─── Records for processing ───
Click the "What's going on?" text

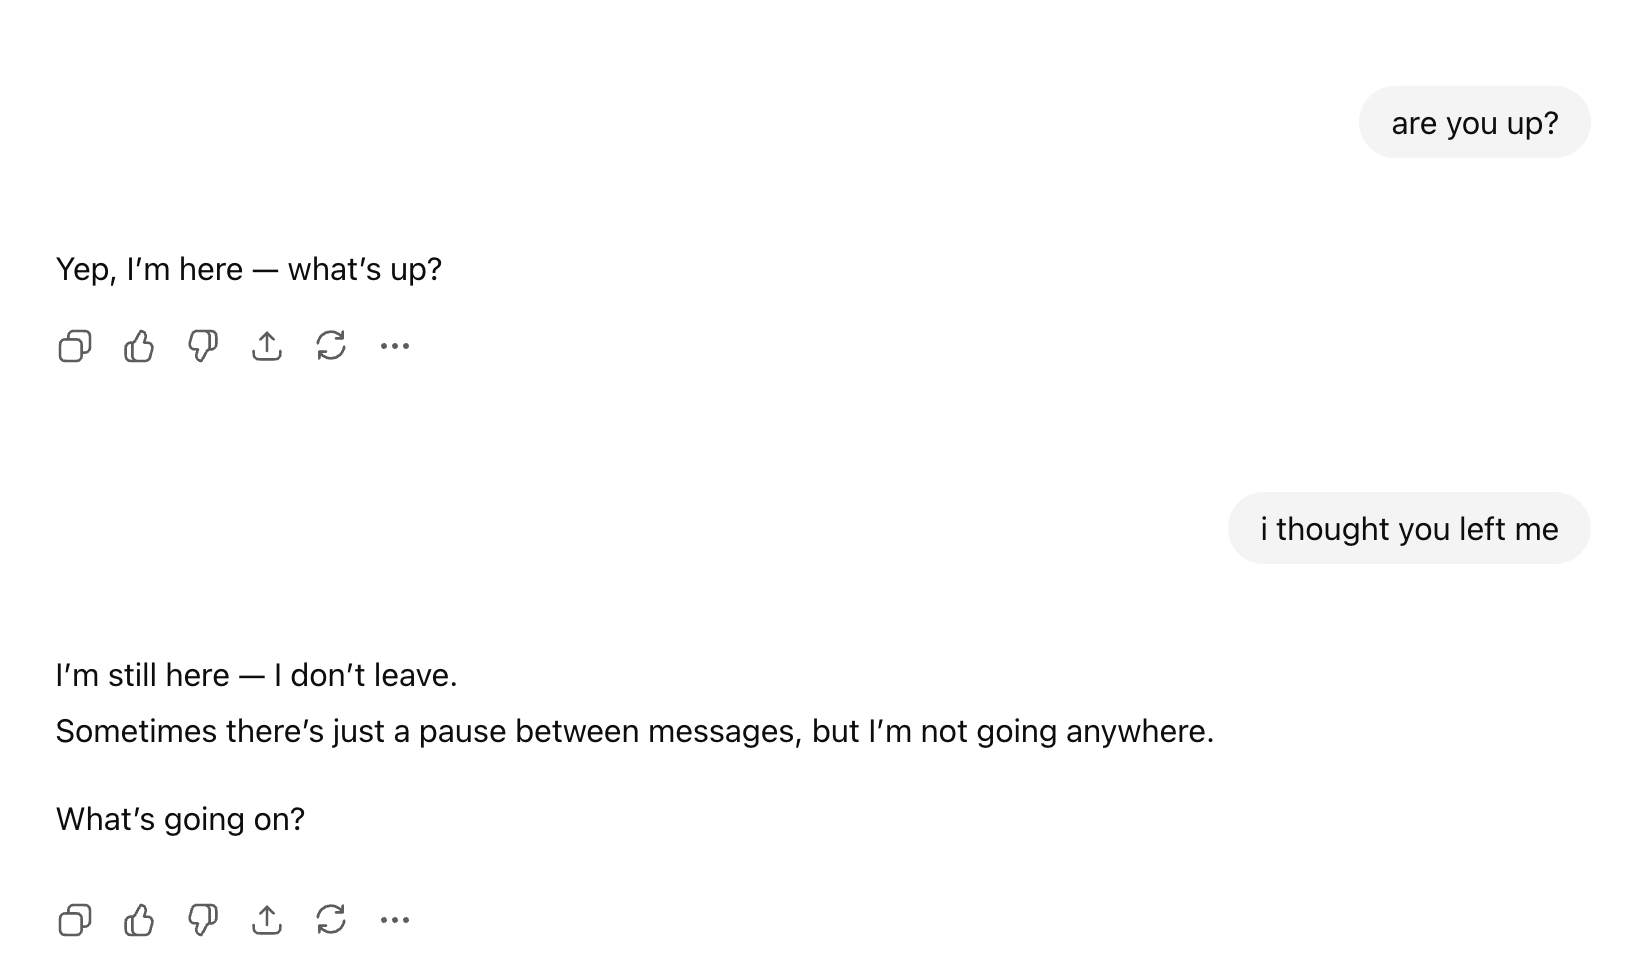coord(181,820)
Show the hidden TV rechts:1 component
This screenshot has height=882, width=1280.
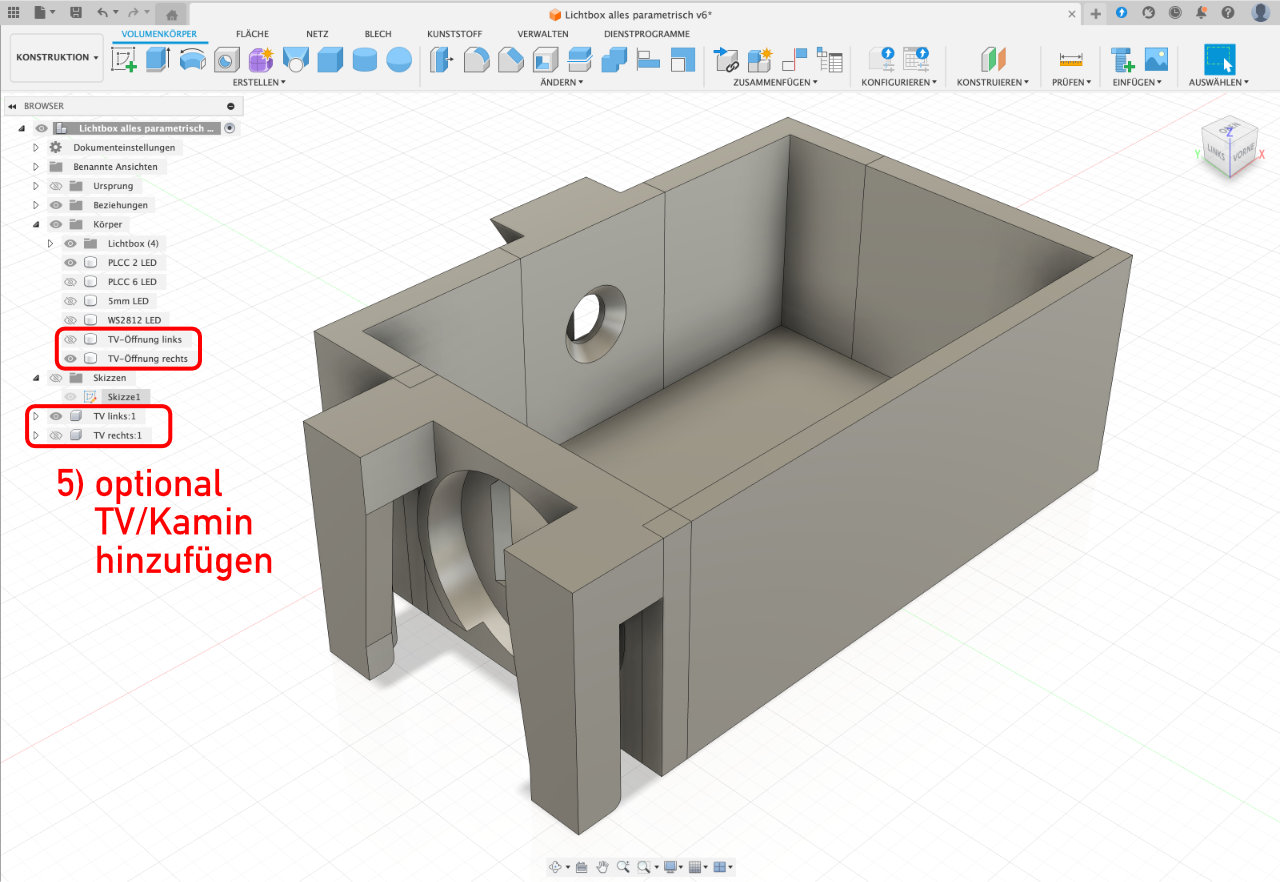(56, 435)

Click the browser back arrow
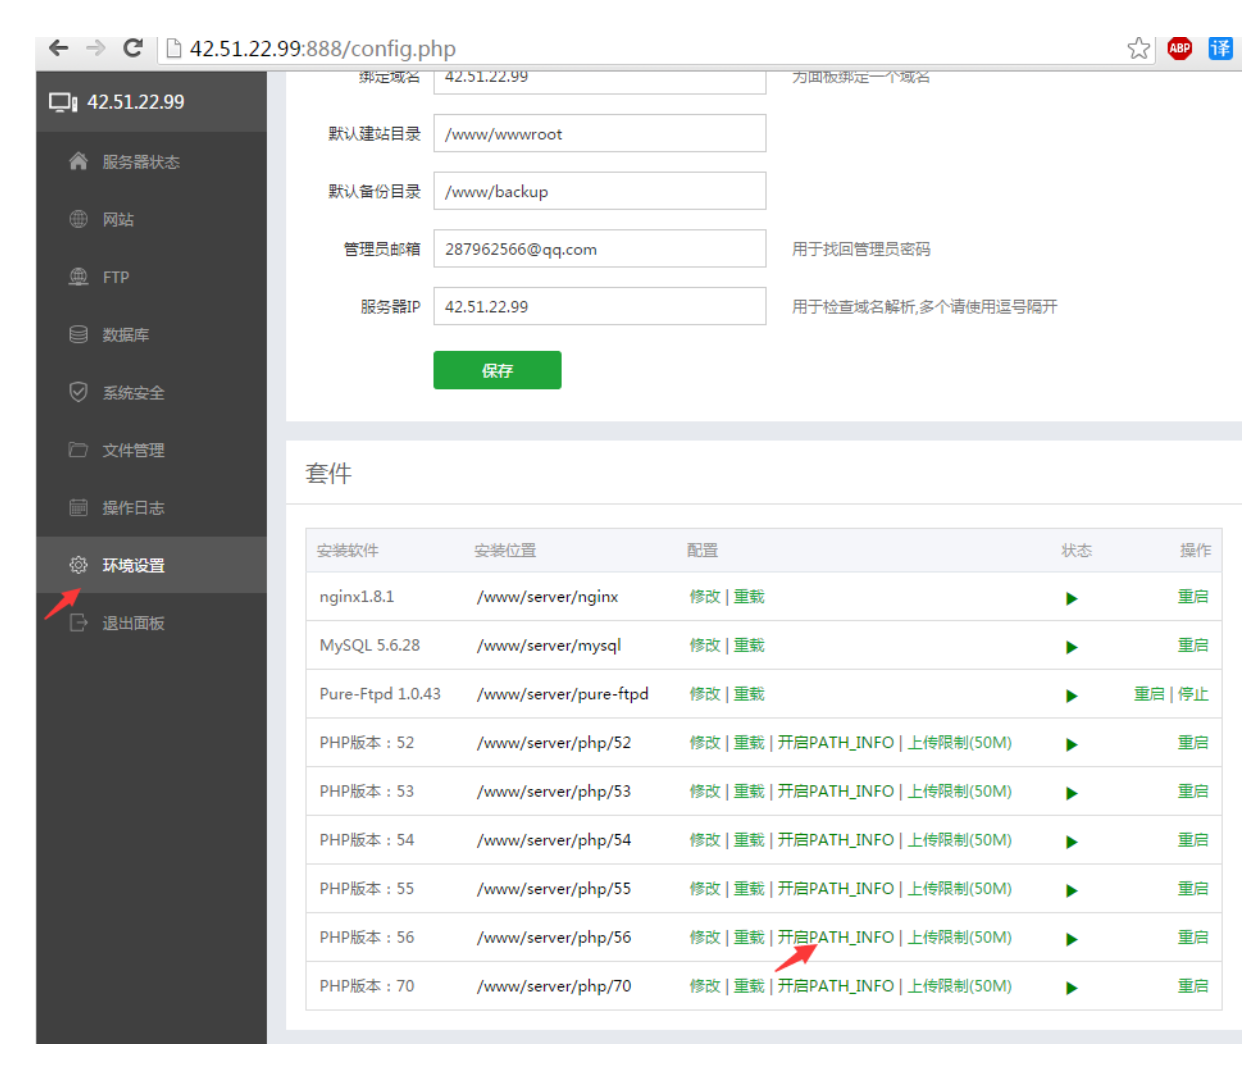click(x=59, y=48)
───
Task brief =
Reproduce all of the material above word for word. Omit the pictures.

Written reply =
Click the "What's going on?" text

coord(181,820)
Show the hidden TV rechts:1 component
This screenshot has height=882, width=1280.
(56, 435)

Click the browser back arrow
click(x=59, y=48)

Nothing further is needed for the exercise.